In contrast to his first two feature films, Abrahamson’s third, What Richard Did, is located in a privileged milieu of the Dublin middle class, presenting the story of a teenage boy from a well-off family who avoids criminal responsibility. Monahan applies Sartre’s concept of bad faith in an analysis that highlights Richard’s competence as a performer of dutifulness and contrition, a façade that is ultimately underlaid with deceitfulness and self-gratification. The question of appearances and performance are returned to in Abrahamson’s next film, Frank, the story of avant-garde rock band, led by an eccentric singer-songwriter who wears a prosthetic head, masking his visage. Monahan draws upon the respective ideas of Barthes and Deleuze with regards the fetishization of the actor’s face in cinema, rendered more complex by the concealment of Michael Fassbender’s continence as the eponymous lead in Frank. In Room, Abrahamson’s latest film, an adaptation of Emma Donoghue’s novel of the same name, the child Jack suffers his own form of concealment. Incarcerated in a shed all his life, with his kidnapped and captive mother, Jack is forced to construct his own lived reality in a confined space, his only view to the world beyond, a television. Fittingly, Monahan’s insights into the ontological questions the film explores are grounded in his reading of Baudrillard’s simulacra and Plato’s allegorical cave.

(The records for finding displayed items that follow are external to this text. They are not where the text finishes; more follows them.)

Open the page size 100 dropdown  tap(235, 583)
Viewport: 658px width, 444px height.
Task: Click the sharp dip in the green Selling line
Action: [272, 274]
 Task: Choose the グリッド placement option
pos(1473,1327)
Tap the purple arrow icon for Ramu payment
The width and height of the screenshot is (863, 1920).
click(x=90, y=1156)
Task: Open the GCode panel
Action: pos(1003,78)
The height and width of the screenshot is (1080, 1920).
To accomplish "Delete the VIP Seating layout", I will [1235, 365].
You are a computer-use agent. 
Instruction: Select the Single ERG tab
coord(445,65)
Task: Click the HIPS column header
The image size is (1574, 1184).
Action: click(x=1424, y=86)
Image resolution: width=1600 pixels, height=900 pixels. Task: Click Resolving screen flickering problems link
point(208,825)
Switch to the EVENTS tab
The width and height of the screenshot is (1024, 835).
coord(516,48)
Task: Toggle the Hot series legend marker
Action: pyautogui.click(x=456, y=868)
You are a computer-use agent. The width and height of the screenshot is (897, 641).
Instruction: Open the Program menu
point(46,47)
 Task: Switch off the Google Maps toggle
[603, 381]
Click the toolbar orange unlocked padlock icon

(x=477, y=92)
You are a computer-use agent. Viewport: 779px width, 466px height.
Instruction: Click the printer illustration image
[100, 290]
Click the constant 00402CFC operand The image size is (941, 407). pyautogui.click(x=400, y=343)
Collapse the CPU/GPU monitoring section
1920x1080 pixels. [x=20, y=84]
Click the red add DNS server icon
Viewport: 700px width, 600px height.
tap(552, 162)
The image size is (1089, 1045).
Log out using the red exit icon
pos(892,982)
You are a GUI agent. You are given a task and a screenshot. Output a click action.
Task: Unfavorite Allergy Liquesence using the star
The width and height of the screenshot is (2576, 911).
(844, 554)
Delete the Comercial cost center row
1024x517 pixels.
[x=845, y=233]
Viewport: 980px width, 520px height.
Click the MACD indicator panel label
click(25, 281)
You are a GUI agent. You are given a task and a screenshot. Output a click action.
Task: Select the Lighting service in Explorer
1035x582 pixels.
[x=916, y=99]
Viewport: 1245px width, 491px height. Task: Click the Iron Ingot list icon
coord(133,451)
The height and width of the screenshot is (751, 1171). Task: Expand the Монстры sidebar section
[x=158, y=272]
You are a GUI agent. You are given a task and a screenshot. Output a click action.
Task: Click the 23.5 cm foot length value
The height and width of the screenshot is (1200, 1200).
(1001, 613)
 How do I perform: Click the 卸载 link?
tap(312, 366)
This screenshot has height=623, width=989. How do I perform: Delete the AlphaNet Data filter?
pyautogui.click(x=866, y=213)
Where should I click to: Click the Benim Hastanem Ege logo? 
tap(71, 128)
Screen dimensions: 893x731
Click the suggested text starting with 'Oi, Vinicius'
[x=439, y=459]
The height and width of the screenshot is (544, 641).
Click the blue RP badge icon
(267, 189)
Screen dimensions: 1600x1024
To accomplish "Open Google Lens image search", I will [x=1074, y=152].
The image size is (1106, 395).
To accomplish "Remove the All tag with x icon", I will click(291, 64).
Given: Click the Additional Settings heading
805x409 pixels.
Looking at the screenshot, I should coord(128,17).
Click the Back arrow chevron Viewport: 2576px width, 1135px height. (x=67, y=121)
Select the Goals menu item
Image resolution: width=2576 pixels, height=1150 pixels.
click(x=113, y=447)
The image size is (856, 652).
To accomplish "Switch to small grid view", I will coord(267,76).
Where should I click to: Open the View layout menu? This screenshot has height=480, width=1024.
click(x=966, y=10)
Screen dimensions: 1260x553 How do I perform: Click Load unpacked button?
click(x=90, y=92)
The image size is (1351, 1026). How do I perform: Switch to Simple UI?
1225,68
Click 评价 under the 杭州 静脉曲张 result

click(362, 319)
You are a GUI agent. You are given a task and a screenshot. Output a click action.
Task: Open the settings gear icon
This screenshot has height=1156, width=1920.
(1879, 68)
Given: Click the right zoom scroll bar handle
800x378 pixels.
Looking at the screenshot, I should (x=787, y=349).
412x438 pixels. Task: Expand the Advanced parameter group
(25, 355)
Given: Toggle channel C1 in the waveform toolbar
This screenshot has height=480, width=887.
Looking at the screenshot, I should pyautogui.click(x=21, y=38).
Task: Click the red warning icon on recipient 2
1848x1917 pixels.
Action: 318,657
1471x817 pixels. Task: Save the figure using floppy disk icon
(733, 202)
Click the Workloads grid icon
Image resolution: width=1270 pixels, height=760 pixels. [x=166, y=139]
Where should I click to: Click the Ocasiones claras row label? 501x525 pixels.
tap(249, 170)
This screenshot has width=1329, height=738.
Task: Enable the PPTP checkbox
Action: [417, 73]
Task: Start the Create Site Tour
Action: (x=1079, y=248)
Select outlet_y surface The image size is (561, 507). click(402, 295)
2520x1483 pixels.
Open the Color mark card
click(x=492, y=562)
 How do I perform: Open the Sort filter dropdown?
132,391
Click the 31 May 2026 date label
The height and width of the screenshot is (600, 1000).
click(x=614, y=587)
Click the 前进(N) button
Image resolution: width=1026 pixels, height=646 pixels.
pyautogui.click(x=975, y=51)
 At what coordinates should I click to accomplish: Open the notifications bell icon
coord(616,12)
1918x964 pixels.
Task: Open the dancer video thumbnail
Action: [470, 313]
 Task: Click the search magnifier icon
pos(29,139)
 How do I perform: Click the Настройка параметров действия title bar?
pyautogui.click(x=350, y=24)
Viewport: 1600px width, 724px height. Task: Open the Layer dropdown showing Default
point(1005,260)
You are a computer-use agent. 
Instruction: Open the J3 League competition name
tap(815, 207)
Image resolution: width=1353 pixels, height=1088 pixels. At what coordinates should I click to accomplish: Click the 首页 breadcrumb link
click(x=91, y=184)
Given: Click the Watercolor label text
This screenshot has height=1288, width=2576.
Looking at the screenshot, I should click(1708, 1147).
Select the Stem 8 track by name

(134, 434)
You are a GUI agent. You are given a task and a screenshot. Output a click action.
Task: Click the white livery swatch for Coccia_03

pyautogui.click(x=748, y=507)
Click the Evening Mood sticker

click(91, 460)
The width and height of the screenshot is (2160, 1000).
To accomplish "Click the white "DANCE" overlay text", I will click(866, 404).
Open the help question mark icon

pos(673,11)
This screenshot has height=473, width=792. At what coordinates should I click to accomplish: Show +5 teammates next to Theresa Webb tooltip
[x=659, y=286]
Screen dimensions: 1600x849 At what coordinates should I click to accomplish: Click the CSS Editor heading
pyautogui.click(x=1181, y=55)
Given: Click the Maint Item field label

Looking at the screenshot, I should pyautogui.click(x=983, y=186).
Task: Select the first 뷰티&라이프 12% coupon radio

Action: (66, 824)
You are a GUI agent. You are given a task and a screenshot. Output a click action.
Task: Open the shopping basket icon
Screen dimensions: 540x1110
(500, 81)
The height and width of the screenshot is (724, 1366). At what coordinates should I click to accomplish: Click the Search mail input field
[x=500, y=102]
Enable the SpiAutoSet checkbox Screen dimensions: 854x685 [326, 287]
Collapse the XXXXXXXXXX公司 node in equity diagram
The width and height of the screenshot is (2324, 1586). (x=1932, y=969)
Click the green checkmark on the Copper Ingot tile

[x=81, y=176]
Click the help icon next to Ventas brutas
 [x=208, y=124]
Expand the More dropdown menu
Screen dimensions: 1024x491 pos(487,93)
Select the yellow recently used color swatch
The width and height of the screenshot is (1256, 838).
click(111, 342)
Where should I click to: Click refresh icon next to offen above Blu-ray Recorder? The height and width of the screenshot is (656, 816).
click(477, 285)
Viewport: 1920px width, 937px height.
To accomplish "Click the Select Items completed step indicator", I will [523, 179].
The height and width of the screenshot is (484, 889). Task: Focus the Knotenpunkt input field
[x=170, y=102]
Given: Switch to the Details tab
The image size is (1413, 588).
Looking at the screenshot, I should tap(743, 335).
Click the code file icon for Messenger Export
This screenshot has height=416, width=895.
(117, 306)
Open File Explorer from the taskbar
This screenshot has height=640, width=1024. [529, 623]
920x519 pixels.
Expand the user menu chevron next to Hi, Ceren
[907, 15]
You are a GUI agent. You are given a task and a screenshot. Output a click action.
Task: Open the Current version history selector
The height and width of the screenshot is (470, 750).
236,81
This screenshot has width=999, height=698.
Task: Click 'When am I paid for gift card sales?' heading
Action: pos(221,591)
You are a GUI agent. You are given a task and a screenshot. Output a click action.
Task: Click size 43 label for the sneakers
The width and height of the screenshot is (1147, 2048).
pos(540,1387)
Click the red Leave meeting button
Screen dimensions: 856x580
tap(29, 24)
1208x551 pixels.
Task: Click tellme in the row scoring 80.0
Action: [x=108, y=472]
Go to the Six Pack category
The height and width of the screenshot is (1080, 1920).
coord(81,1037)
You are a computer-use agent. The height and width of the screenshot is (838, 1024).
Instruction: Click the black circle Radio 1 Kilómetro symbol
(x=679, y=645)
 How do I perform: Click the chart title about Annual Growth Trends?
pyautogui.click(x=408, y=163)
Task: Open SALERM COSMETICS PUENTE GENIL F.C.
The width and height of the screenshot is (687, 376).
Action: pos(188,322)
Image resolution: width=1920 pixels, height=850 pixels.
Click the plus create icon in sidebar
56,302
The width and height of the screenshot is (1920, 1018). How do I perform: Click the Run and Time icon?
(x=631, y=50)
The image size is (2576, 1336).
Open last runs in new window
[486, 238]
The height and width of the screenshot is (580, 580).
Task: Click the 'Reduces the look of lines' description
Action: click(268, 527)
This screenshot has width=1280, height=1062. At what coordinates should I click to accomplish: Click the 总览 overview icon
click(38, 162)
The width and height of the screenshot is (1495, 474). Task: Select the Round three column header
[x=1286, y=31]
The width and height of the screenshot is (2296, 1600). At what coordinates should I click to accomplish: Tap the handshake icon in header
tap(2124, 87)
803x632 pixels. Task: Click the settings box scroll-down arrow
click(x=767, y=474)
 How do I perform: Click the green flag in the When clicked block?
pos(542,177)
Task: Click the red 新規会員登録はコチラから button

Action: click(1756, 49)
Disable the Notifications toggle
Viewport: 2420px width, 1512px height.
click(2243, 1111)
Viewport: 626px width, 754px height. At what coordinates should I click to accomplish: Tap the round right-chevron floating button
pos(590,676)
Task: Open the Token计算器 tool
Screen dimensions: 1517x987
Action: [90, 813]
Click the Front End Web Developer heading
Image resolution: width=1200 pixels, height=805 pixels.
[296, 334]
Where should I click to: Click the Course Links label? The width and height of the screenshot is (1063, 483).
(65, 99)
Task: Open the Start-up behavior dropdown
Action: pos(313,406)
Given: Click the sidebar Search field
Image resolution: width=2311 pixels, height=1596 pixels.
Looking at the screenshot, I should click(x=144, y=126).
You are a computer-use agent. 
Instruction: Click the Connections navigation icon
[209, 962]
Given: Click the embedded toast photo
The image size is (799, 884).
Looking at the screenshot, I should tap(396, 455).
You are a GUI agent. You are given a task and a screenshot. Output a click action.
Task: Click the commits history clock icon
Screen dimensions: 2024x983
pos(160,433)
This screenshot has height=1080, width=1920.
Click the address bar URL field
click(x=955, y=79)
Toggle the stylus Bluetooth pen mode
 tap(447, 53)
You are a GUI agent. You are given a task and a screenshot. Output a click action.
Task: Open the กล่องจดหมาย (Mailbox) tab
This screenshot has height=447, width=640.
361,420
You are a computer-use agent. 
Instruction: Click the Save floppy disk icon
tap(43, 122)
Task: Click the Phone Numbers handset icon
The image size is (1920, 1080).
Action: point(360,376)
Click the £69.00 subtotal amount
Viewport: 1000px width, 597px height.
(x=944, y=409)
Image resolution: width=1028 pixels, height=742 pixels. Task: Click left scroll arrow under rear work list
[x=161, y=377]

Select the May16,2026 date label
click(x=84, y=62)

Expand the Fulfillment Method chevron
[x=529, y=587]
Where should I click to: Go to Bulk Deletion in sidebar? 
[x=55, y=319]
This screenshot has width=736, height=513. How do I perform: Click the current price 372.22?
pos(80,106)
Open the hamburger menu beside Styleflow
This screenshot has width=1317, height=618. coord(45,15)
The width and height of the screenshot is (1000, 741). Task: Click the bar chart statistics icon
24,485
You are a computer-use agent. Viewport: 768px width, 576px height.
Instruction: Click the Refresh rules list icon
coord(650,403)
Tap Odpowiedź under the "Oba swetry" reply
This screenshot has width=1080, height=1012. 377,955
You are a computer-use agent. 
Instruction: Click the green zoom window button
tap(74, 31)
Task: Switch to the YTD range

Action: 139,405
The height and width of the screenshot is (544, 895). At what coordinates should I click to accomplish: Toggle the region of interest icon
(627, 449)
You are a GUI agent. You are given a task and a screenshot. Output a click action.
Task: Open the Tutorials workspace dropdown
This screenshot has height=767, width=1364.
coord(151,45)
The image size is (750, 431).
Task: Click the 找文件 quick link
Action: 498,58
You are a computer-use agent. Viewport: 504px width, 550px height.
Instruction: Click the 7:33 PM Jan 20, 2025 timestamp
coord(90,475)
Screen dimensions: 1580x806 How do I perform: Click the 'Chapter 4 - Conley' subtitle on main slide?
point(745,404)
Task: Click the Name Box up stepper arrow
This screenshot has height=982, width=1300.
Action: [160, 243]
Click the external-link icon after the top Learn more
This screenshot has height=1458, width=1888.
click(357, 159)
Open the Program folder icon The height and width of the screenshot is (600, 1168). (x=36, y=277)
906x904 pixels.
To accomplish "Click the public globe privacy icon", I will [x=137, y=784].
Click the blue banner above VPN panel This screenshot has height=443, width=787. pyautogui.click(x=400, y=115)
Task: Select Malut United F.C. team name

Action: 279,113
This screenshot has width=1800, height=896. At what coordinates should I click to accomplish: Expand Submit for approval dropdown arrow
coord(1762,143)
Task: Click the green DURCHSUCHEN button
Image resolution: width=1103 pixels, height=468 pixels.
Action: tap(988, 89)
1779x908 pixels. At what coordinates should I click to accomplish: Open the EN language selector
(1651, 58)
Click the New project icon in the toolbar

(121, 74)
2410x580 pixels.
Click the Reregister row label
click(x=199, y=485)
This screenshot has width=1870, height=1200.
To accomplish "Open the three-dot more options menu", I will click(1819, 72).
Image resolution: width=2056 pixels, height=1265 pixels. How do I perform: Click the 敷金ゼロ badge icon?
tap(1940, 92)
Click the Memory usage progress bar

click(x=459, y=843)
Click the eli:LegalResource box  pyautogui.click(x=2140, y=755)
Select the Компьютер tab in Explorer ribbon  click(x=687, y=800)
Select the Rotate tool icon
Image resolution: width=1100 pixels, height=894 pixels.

Monahan is as comfortable elaborating on the philosophical underpinnings of Abrahamson’s work as he is subjecting it to a film analysis and placing it in relation to national and art cinema, as well as the work of other auteurs. This is a book of considerable intellectual breadth, and in Monahan, Abrahamson has found a suitable interlocutor. Philosophy, after all, clearly matters in Abrahamson’s films. He is a graduate of Trinity College Dublin’s School of Philosophy, and as Monahan notes, philosophy and filmmaking merge in his work (145), in both the aesthetic strategies he employs and his films’ thematic content.

If this poses potential challenges to the lay person, it will excite the cinephile who will find Monahan’s analysis stimulating, and feel inspired to revisit or seek out Abrahamson’s films for the first time. For film scholars, teachers and students, The Films of Lenny Abrahamson offers a fascinating auteur study; a useful case study in film and philosophy; and for those with a specific interest in Irish film, it situates Abrahamson in relation to Ireland’s film industry and culture, but as an artist who avoids easy categorisation in national terms. The book should further engage teachers and students at a time when film and media studies courses are under pressure to displace intellectual content with technical competence in pursuit of the holy grail of graduate employability. For The Films of Lenny Abrahamson is a wonderful reminder that cinema is capable of thinking; not just about its own forms, genres and styles in some depthless postmodern fashion, but as an art form, able to think with some profundity and complexity about being human.